The best performance I've ever seen: Simon Stephens

Performed by Toneelgroep Amsterdam in Dutch, and directed by the brilliant Ivo van Hove, this was an amazing show. Coriolanus, Julius Caesar and Antony and Cleopatra were combined in brilliantly edited versions in what became a six-hour show with no intervals. It seems rather austere to watch six hours of Shakespeare in a language you don't understand but it was thrilling and incredibly accessible.

Every single actor was remarkable but the most astonishing performance was that of Hans Kesting who played Mark Antony. He's a huge bear of a man, but captures incredible tenderness; it was the tension between that tenderness and his visceral force that really haunted me.
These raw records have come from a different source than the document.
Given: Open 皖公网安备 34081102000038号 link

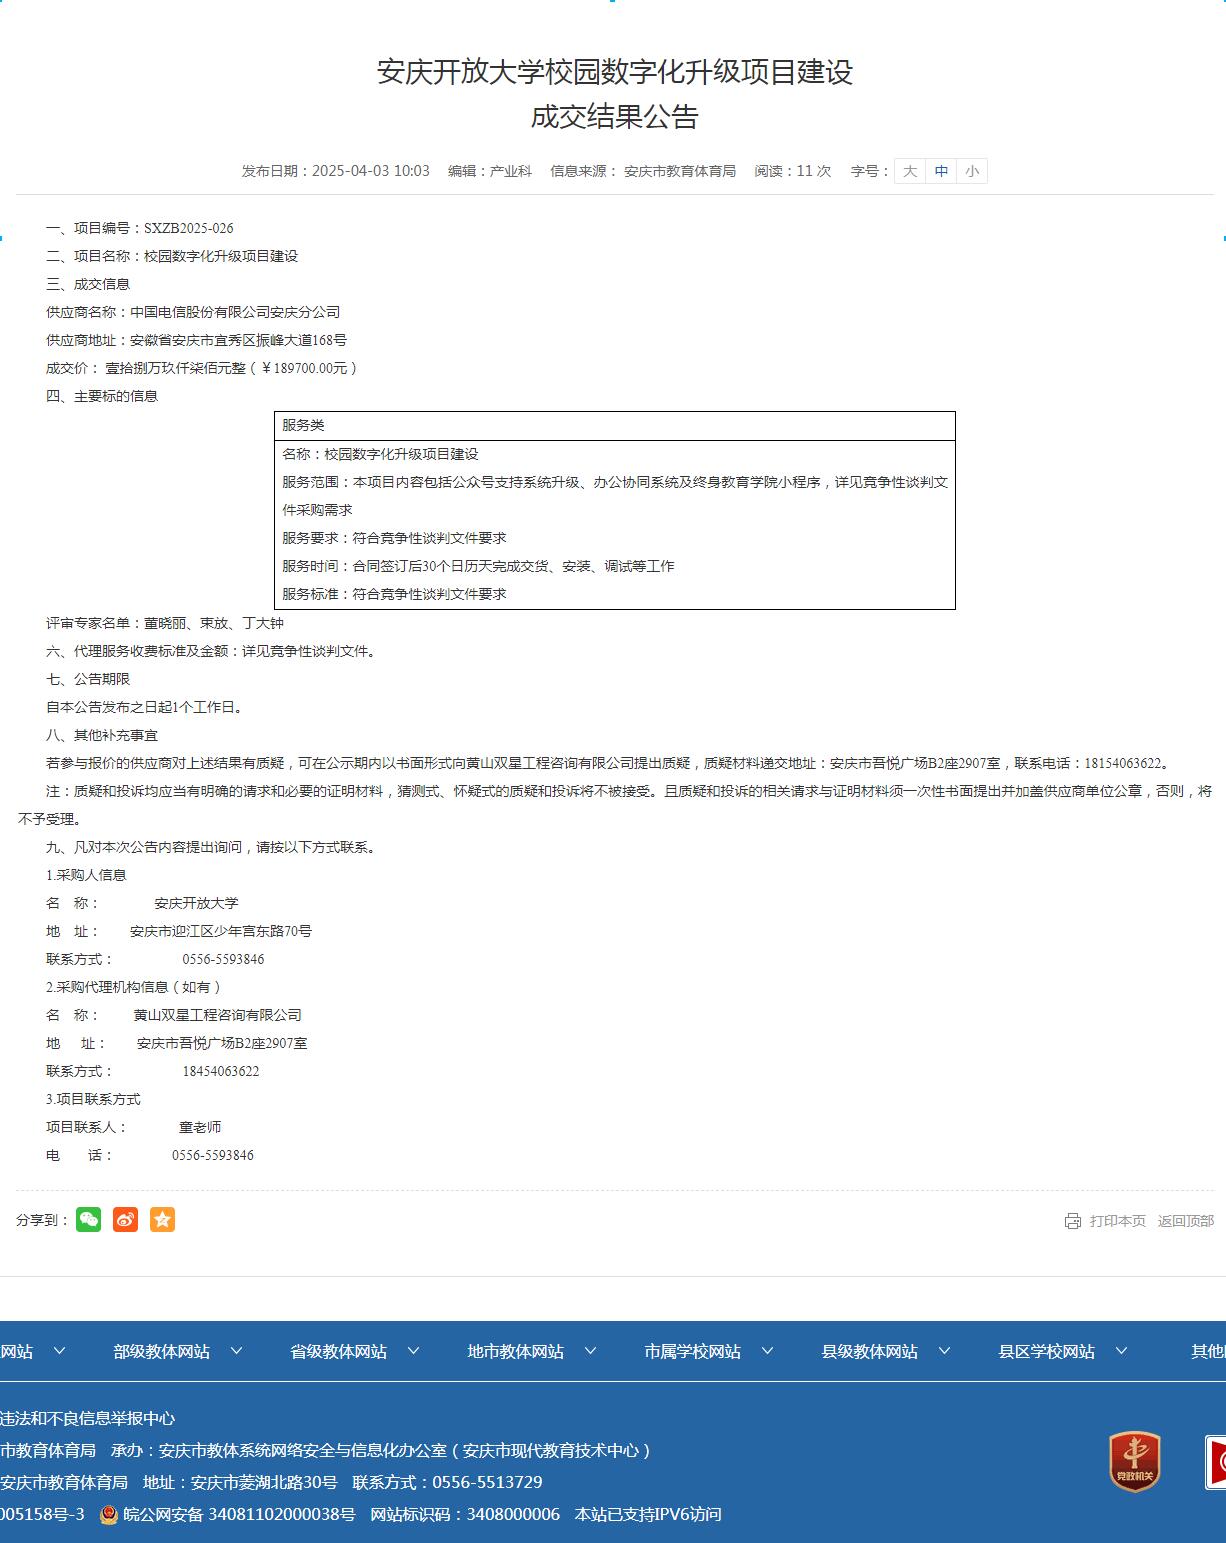Looking at the screenshot, I should [238, 1515].
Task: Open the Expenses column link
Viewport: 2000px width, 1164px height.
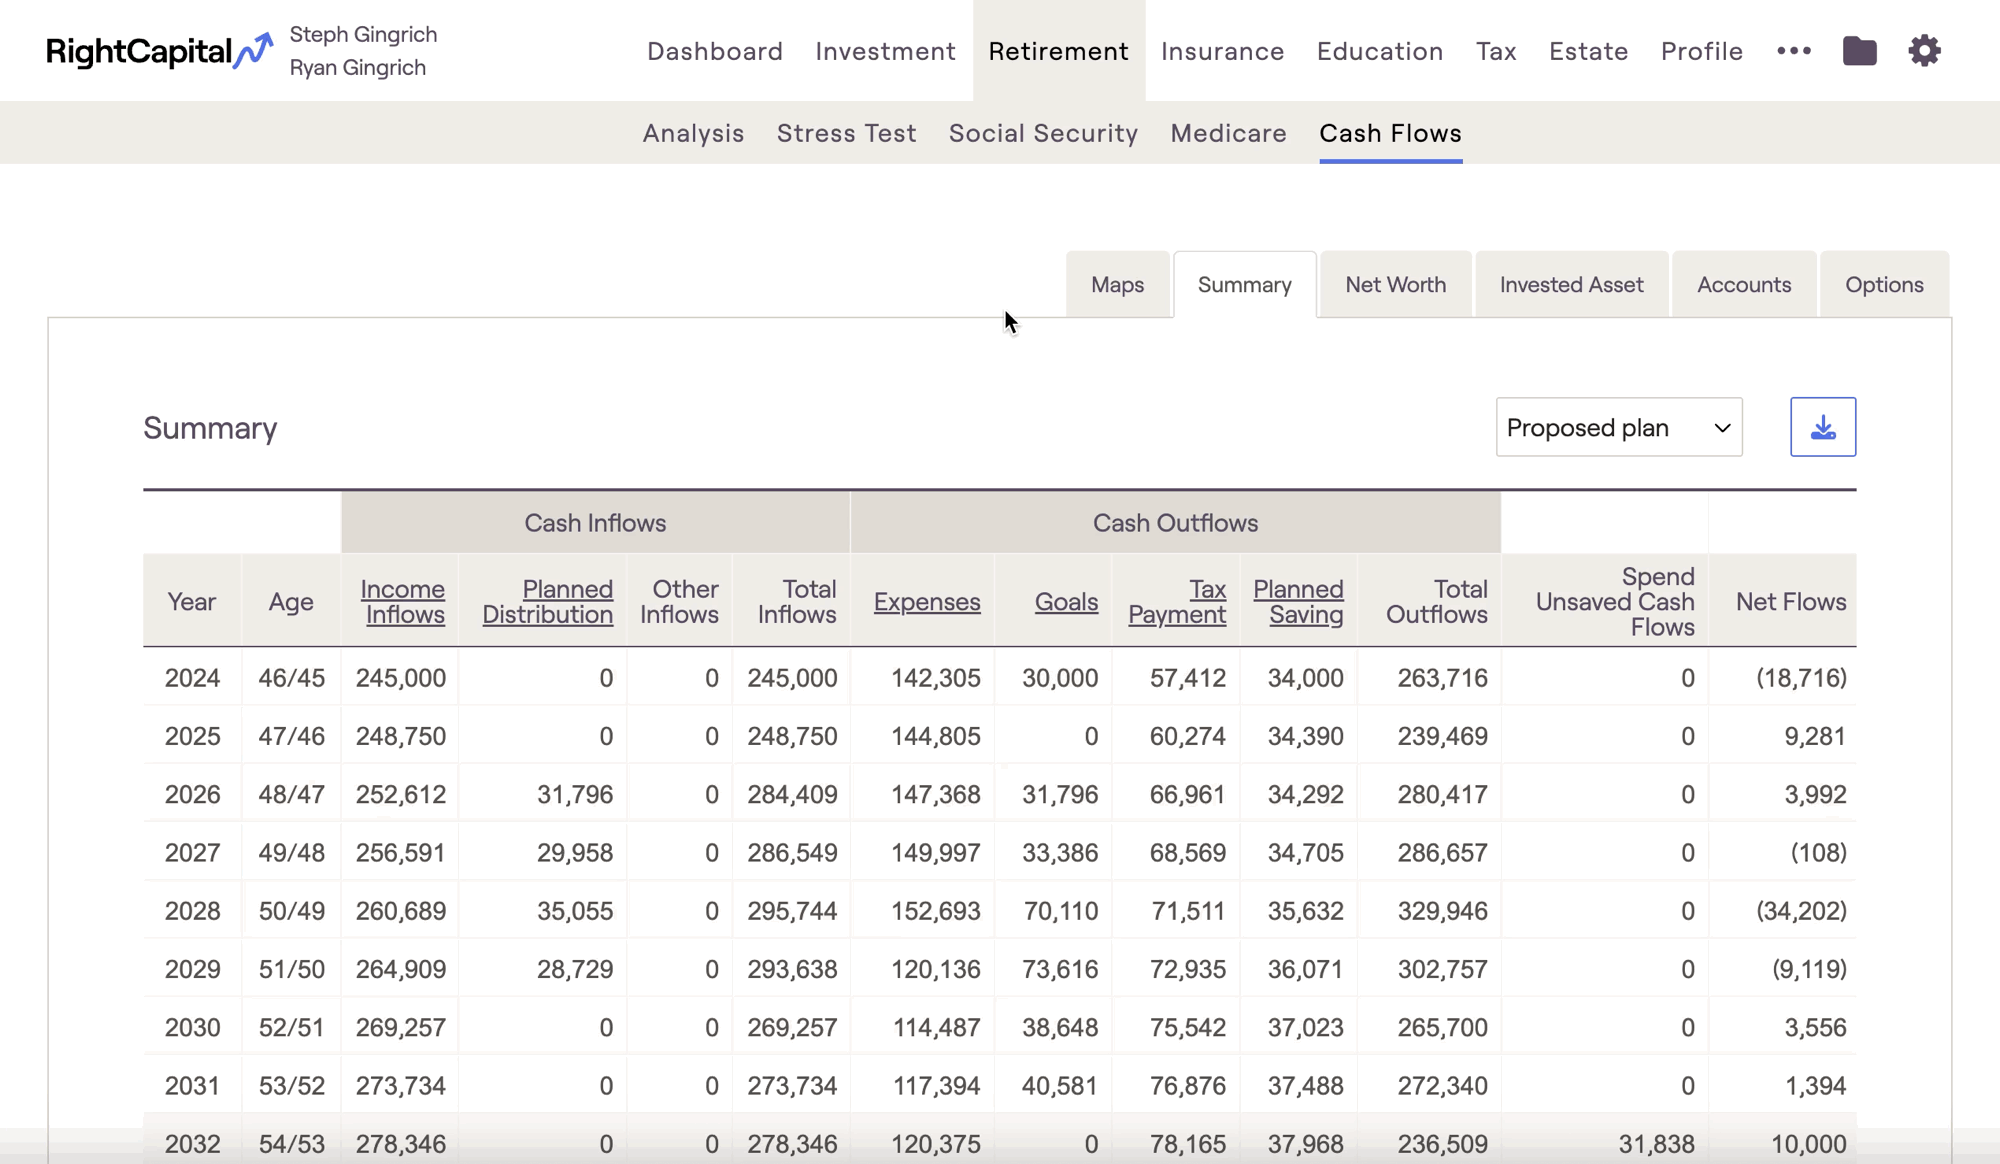Action: (x=927, y=602)
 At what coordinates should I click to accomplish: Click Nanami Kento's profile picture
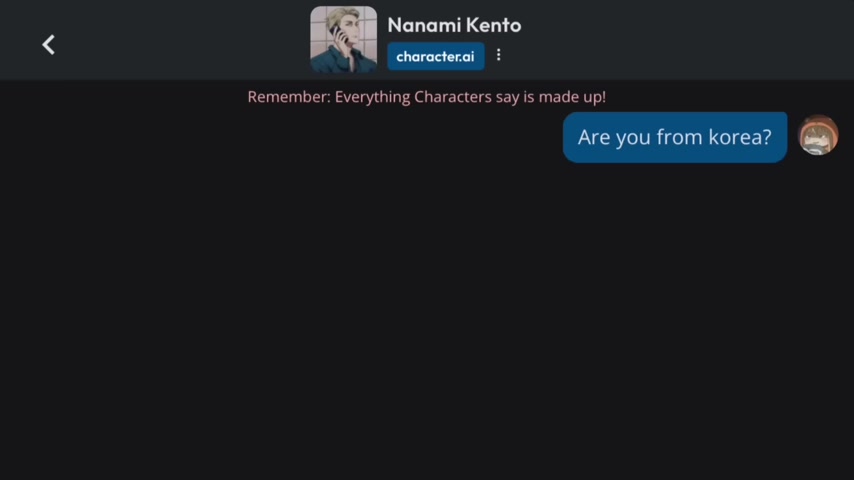click(344, 40)
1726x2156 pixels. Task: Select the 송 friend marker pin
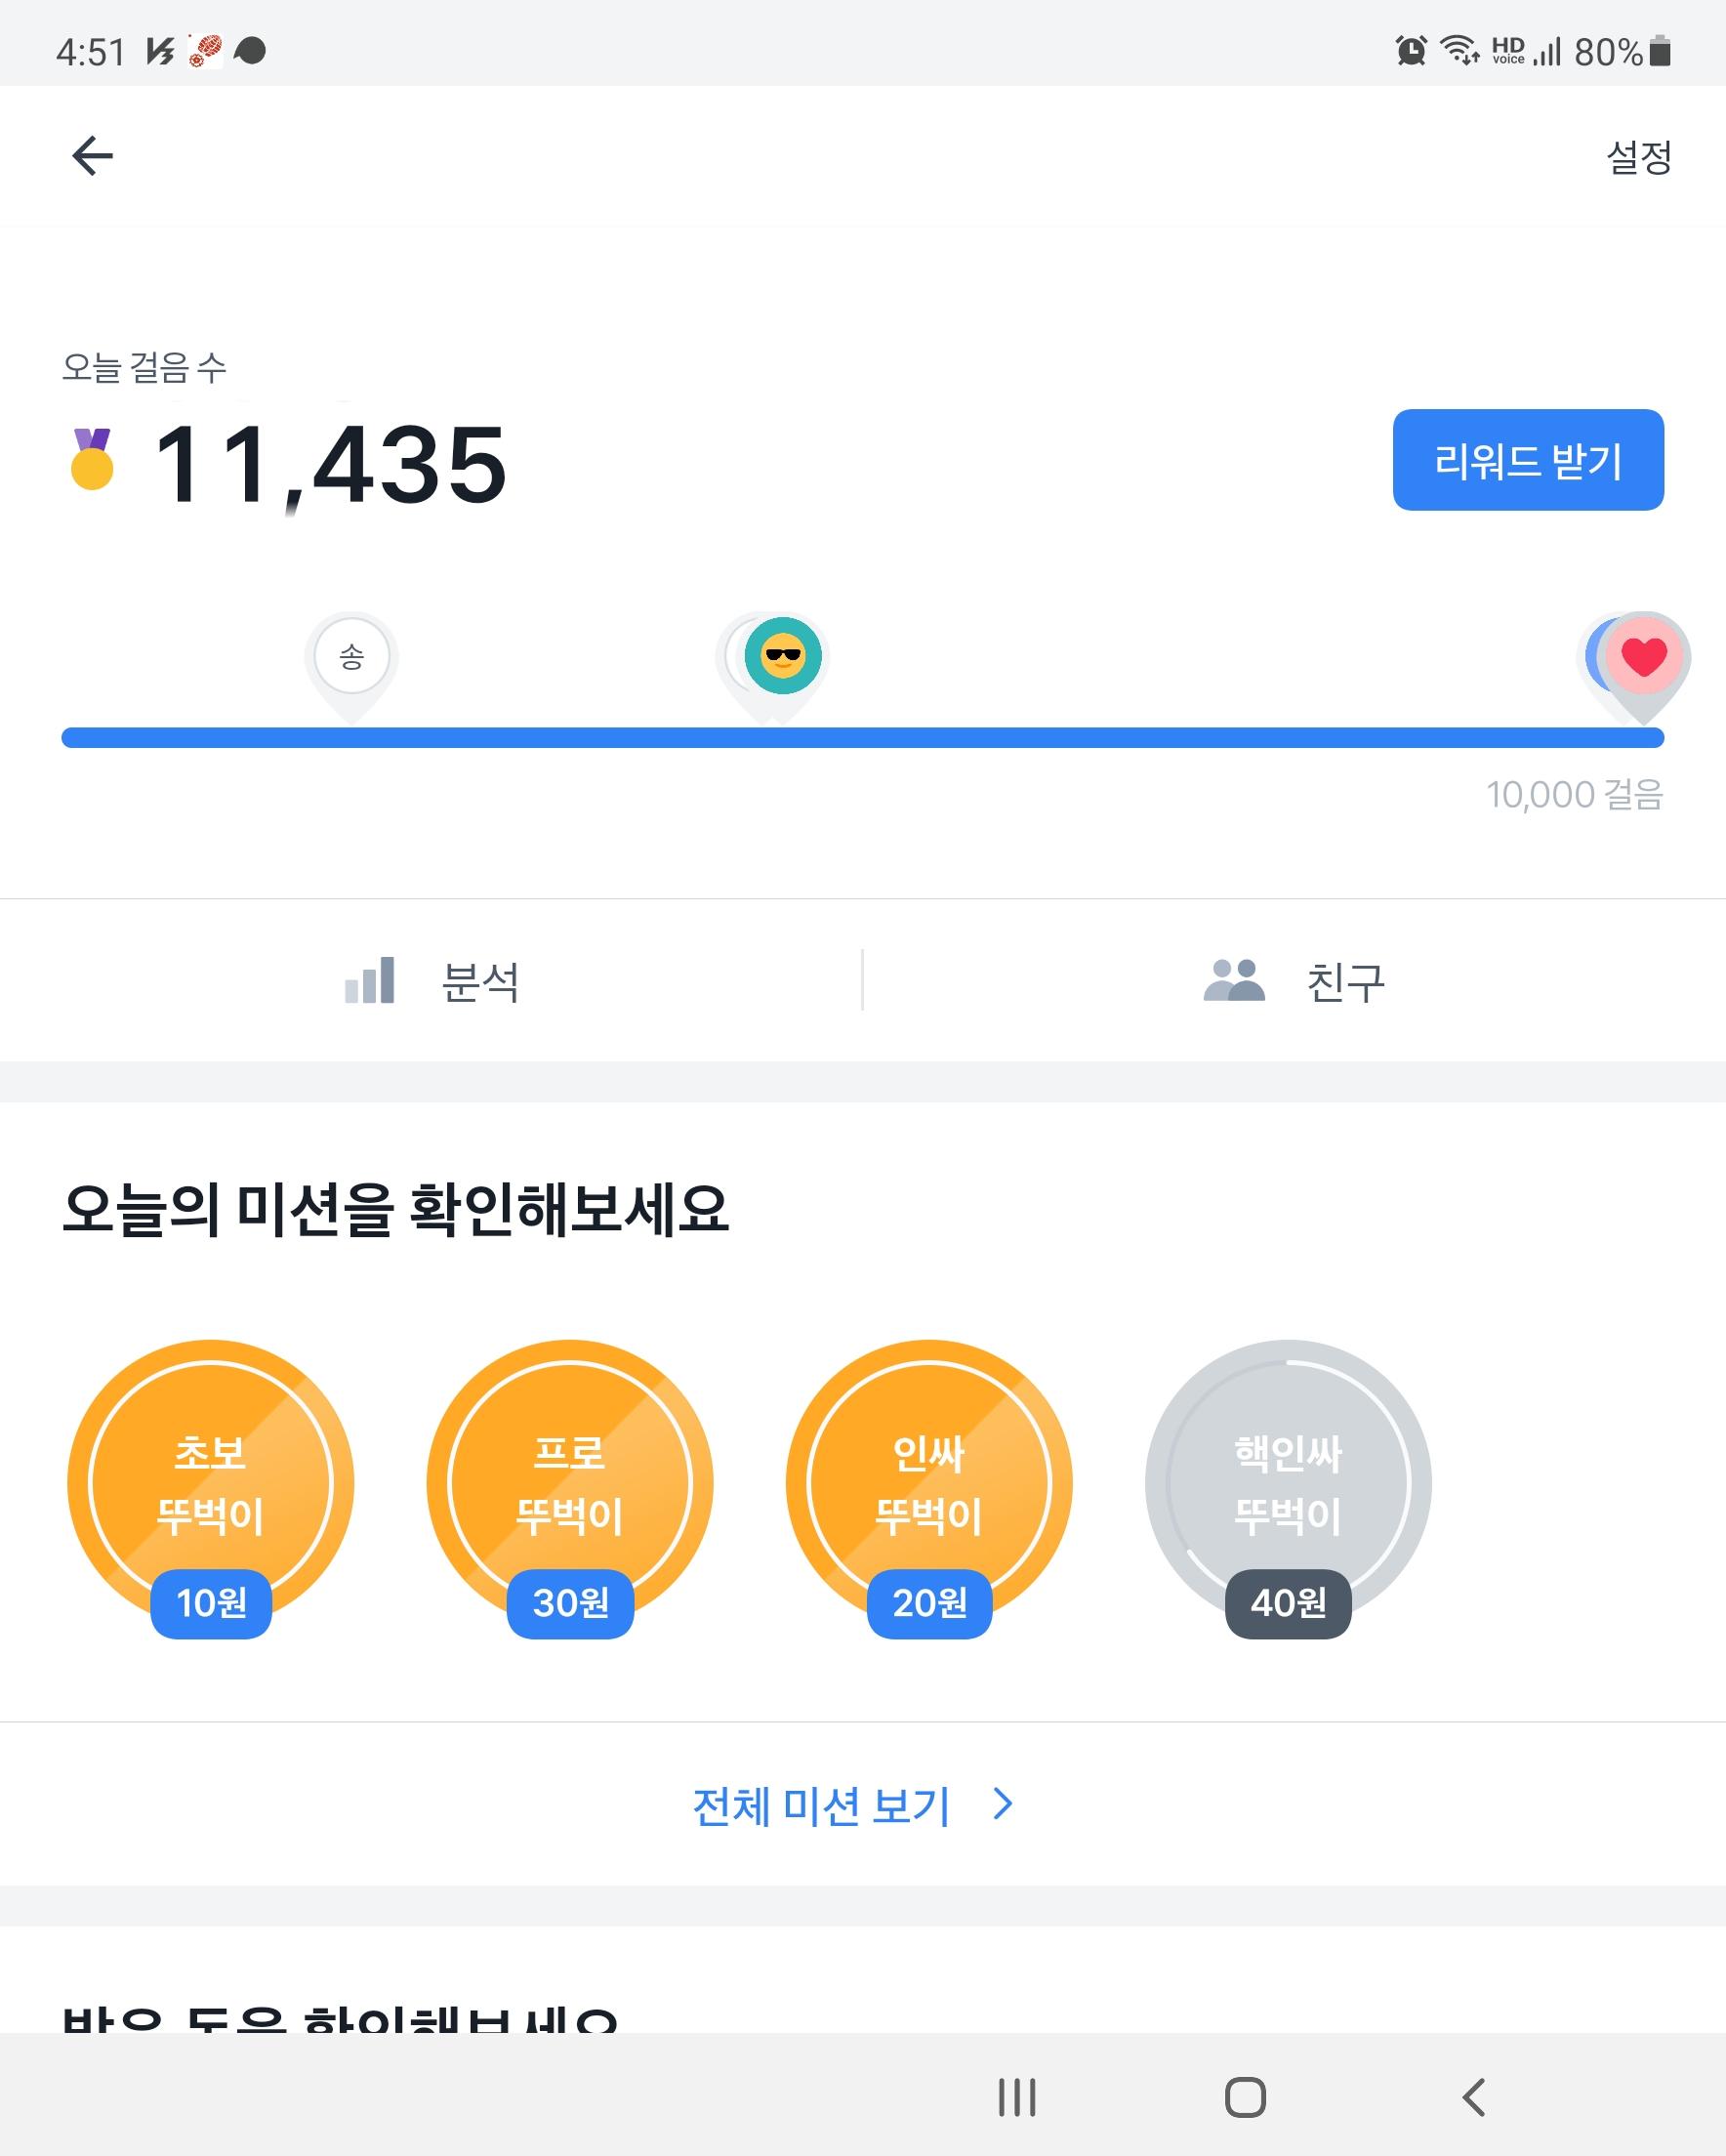pyautogui.click(x=351, y=657)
Kesting played Antony in a wheelchair with his leg in a cast. At the time I thought this was a brilliant bit of direction because Antony is the heroic, damaged soldier, but it turned out that Kesting had broken his leg the week before! But it was an extraordinary way of articulating Anthony's state of paralysis in his relationships with Cleopatra and with the murderers of Caesar.

The audience was free to move around the auditorium, and I was sitting on a sofa on the stage about four feet away from where Kesting delivered the burial speech. His combination of raging fury and deep, proper love for Caesar, captured in this damaged body, made the hairs on my arms stand up. And the desire, eroticism and damaged love for the final hour when he was playing Antony with Cleopatra was mind-blowing.

It was epic but desperately intimate at the same time. I've never seen anyone direct Shakespeare with that level of imagination. The show as a whole was one of the best theatre experiences I've ever had, with Hans Kesting's Antony a startling climax to an exceptional evening.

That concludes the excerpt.